The Young Lion Cup is a round-robin tournament in the same style as NJPW's annual G1 Climax tournament. Wrestlers traditionally earn two points for a victory, one point for any sort of draw and zero points for a loss. In some years, the two wrestlers with the most points at the end of the round-robin tournament would then face off in a singles match for the Young Lion Cup trophy, while in other years, the wrestler with the most points would be declared the winner. The winners of the Young Lion Cup would also be rewarded with a learning excursion overseas.

In 2020, another tournament featuring young lions, Lion's Break Crown, was organized by NJPW, this time as a single-elimination tournament.

Winners

1985

1986

1987

1989

1993

1994
The 1994 Young Lion Cup featured a league with at least four wrestlers, although more may have participated. The four confirmed participants were Satoshi Kojima, Manabu Nakanishi, Nobukazu Hirai from WAR, and Tatsuhito Takaiwa. The league scores remain unclear but Kojima and Nakanishi qualified for the finals where Kojima defeated Nakanishi by submission.

1995
The 1995 Young Lion Cup featured a league with at least six participants, although more may have participated. The confirmed participants were Manabu Nakanishi, Yuji Nagata, Yuki Ishikawa from Pro Wrestling Fujiwara Gumi, Tokimitsu Ishizawa, Tatsuhito Takaiwa, and Shinjiro Otani. The final league scores remain unclear but Nakanishi and Nagata both qualified for the final match, this was the second time Nakanishi had made it to the main event. In the finals Nakanishi defeated Nagata to claim the Young Lion Cup trophy.

1996
Tokimitsu Ishizawa defeated Yuji Nagata by pinfall (12:27)

2000
NJPW brought back the Young Lion Cup in 2000 with a round-robin tournament that took place between April 14 and May 5, 2000 during NJPW's "Strong Energy II 2000" tour. The tournament featured five rookies from NJPW, Shinya Makabe, Kenzo Suzuki, Wataru Inoue, Katsuyori Shibata and Hiroshi Tanahashi as well as Masakazu Fukuda from the G-EGGS promotion.
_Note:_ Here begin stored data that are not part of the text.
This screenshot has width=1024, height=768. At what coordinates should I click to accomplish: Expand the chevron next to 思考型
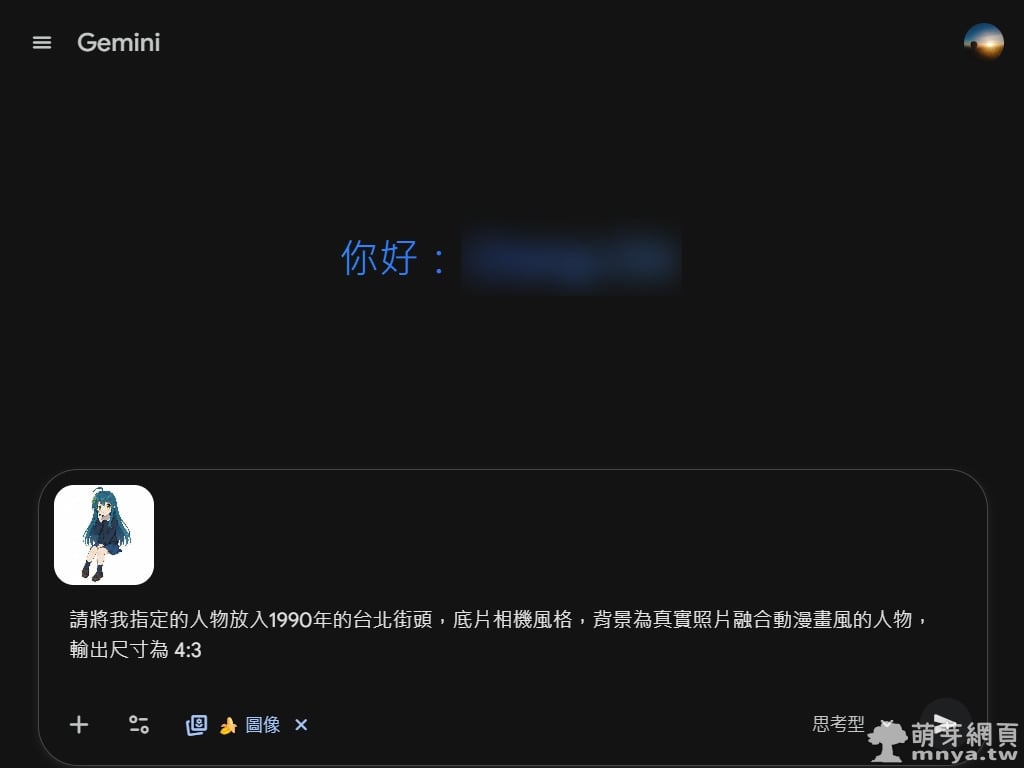886,724
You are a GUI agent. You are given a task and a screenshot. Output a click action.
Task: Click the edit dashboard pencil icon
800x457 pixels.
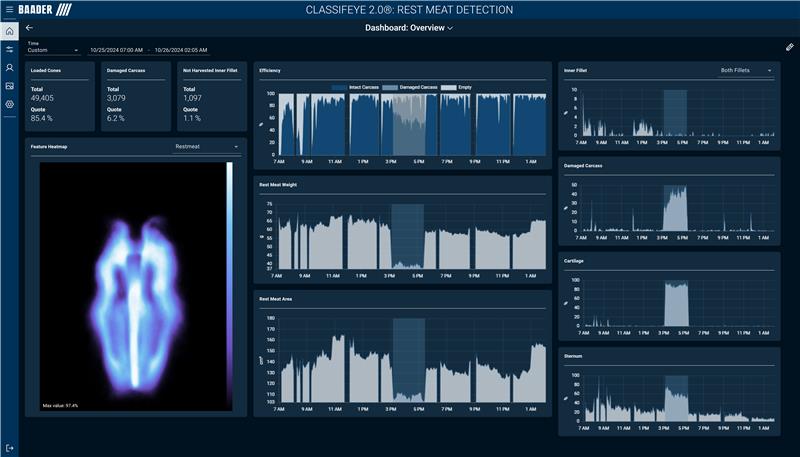coord(789,47)
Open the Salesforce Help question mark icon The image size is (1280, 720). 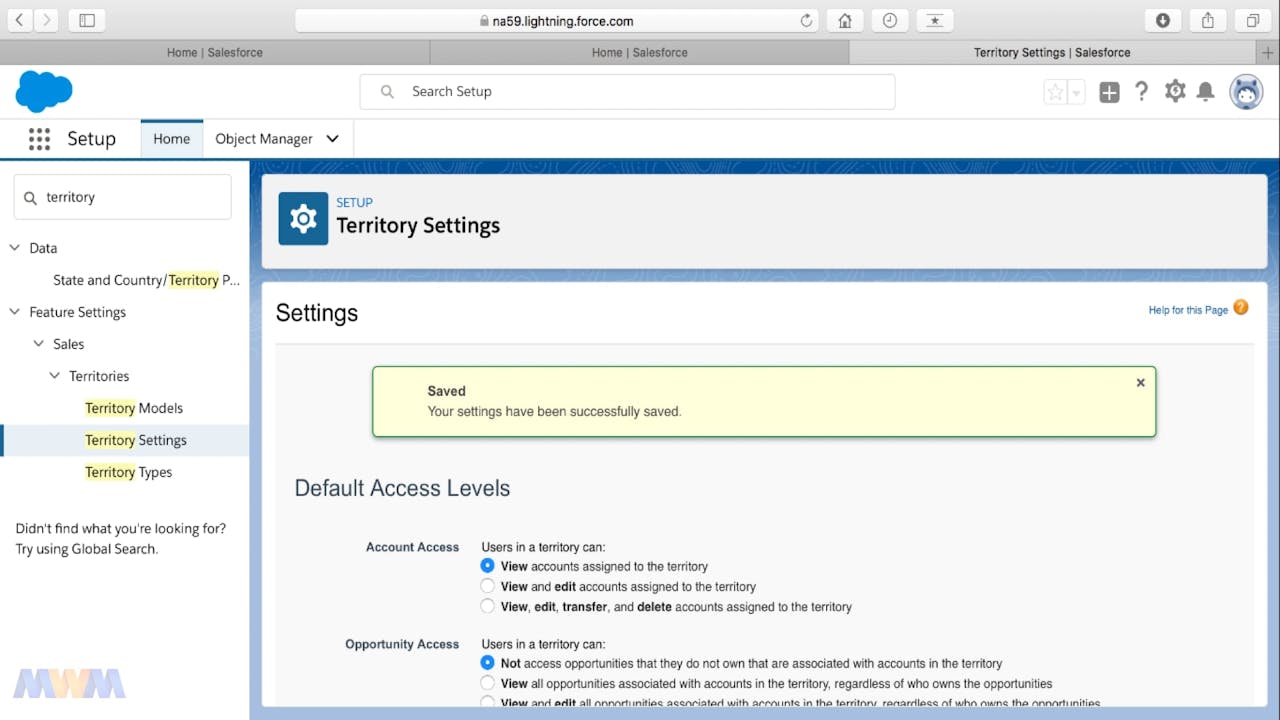point(1141,92)
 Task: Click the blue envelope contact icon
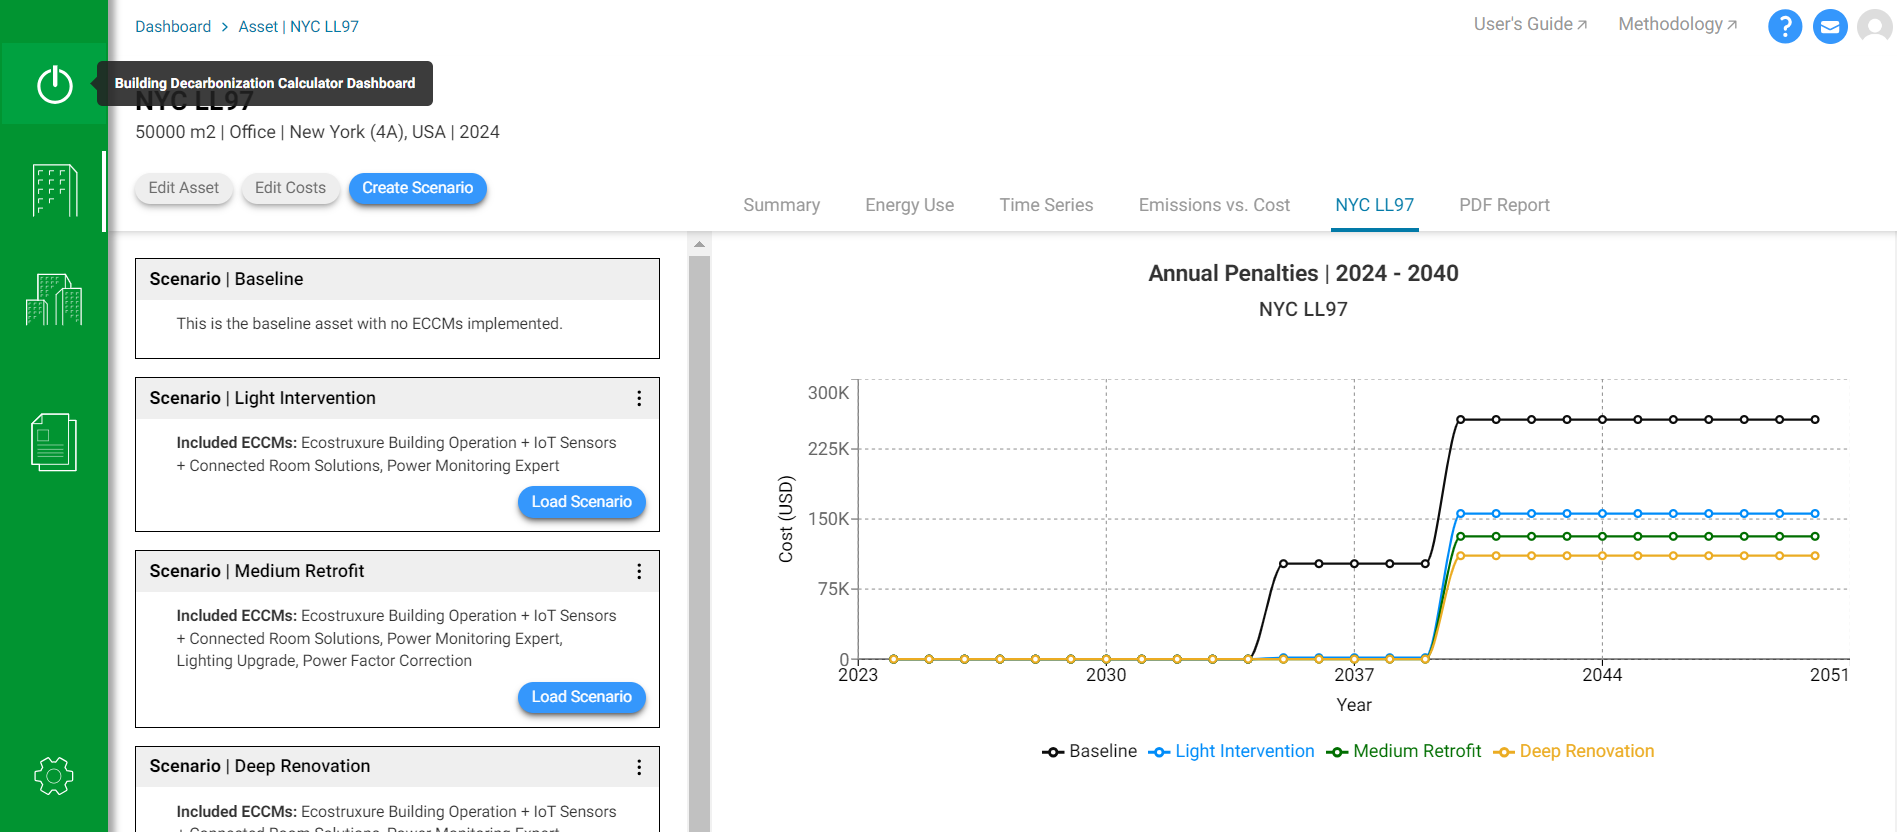(x=1830, y=27)
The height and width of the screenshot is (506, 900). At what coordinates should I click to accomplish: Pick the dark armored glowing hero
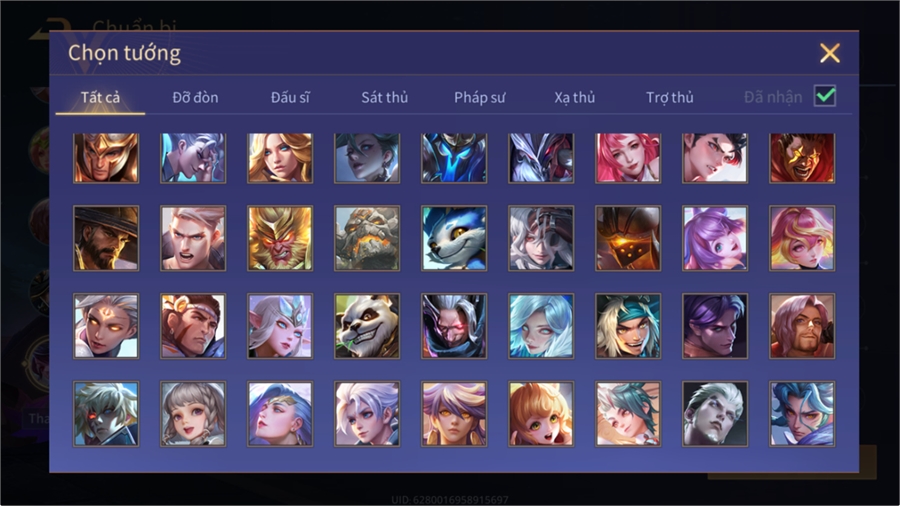click(x=628, y=238)
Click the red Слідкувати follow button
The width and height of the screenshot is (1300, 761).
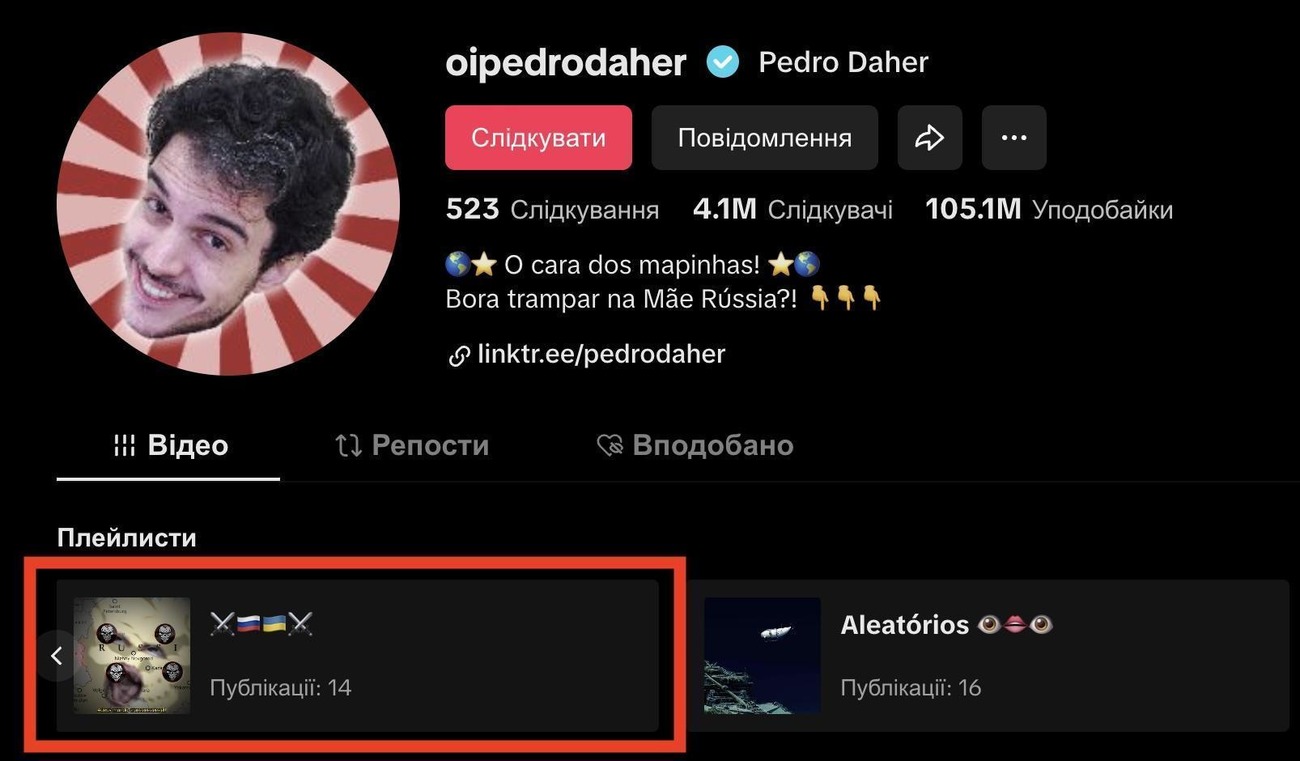[538, 138]
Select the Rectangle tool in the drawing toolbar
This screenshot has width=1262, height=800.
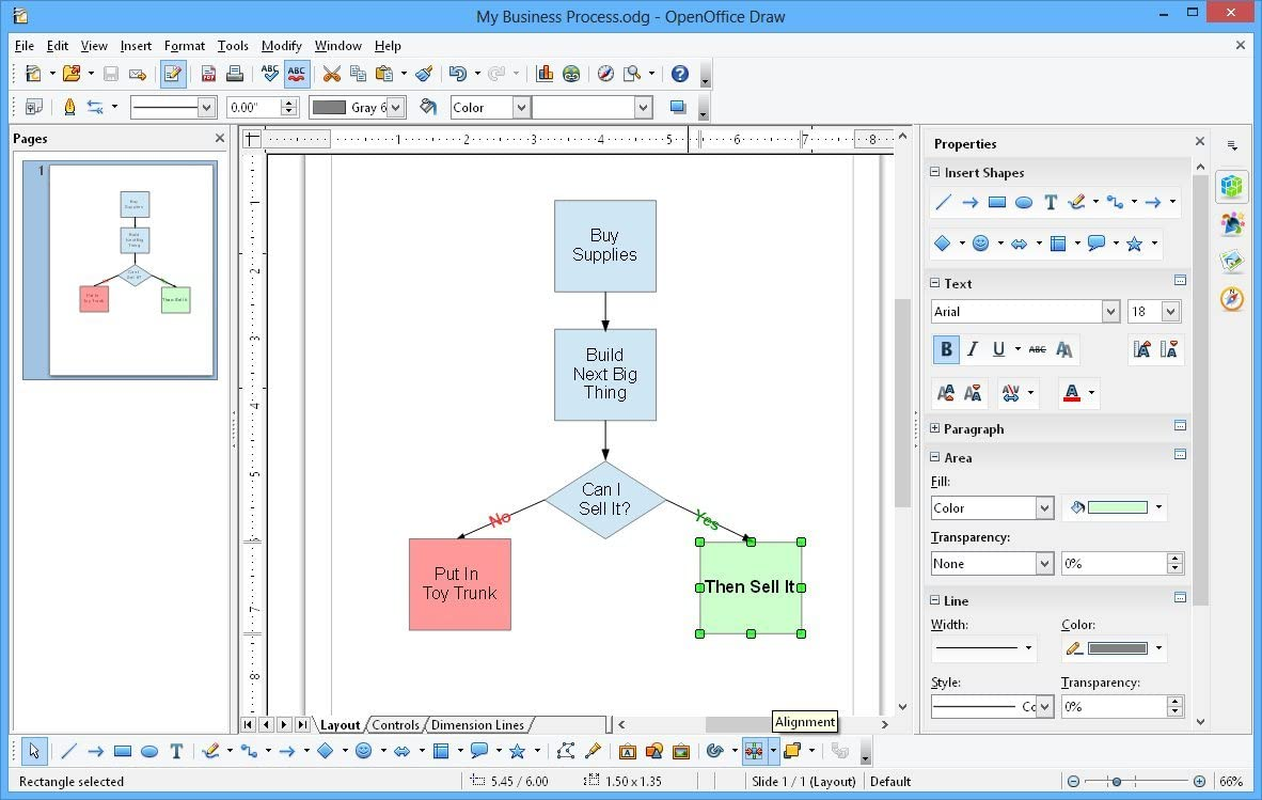pos(122,751)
The tournament was marred by a tragedy on the first night when Masakazu Fukuda was hurt by a flying elbow smash from Shibata. Following the blow he collapsed on the mat and was taken to the hospital. He died five days later from an internal brain hemorrhage. The rest of the tournament was dedicated to Fukuda's memory. Both Shinya Makabe and Kenzo Suzuki remained undefeated after the first four rounds, qualifying them for the final before they had even wrestled the final match of the league. On April 30, 2000 Makabe defeated Suzuki, making him the only undefeated wrestler in the tournament. On May 5, 2000, during Wrestling Dontaku 2000, Kenzo Suzuki defeated Makabe to win the 2000 Young Lion Cup.

2004
Ryusuke Taguchi defeated Kazuya Yuasa by pinfall (11:20).

2005
The 2005 Young Lion Cup was the tenth tournament held by NJPW and ran from to March 3 to March 23, 2005. The league matches took place during NJPW's "Big Fight Series 2005" tour and the final was on their NJPW "Nexess V" show. The tournament was scheduled to feature seven wrestlers but Tommy Williams was injured and had to withdraw from the competition without wrestling a single match, forfeiting all matches. The tournament also featured Naofumi Yamamoto, Yujiro, Hiroshi Nagao and Akiya Anzawa, in addition to the top two point scores Hirooki Goto (9 points) and Hiroyuki Ito (11 points). In the league Ito wrestled to a draw against Goto and won the other five matches, making him the only undefeated participant. On March 23, 2005, Hirooki Goto defeated Hiroyuki Ito to win the 2005 Young Lion Cup.

2017
After his match at the Lion's Gate Project 7 event on July 4, 2017, Yuji Nagata proposed bringing back the Young Lion Cup. On September 26, NJPW officially announced the revival of the tournament after 12 years. The round-robin tournament started on October 12 at Lion's Gate Project 8 and concluded on December 21 at Lion's Gate Project 10, and included six wrestlers who debuted in 2016 and 2017. The tournament was dedicated to the memory of Kotetsu Yamamoto, who served as the head of the NJPW Dojo.

2019

The 2019 Young Lion Cup was announced on August 27 and was held on the Destruction tour throughout September. It featured 8 participants: 4 from the New Japan Dojo, 3 from the Los Angeles Dojo, and 1 from the Fale Dojo. 2 competitors also competed in the 2017 tournament. Karl Fredericks won with 12 points.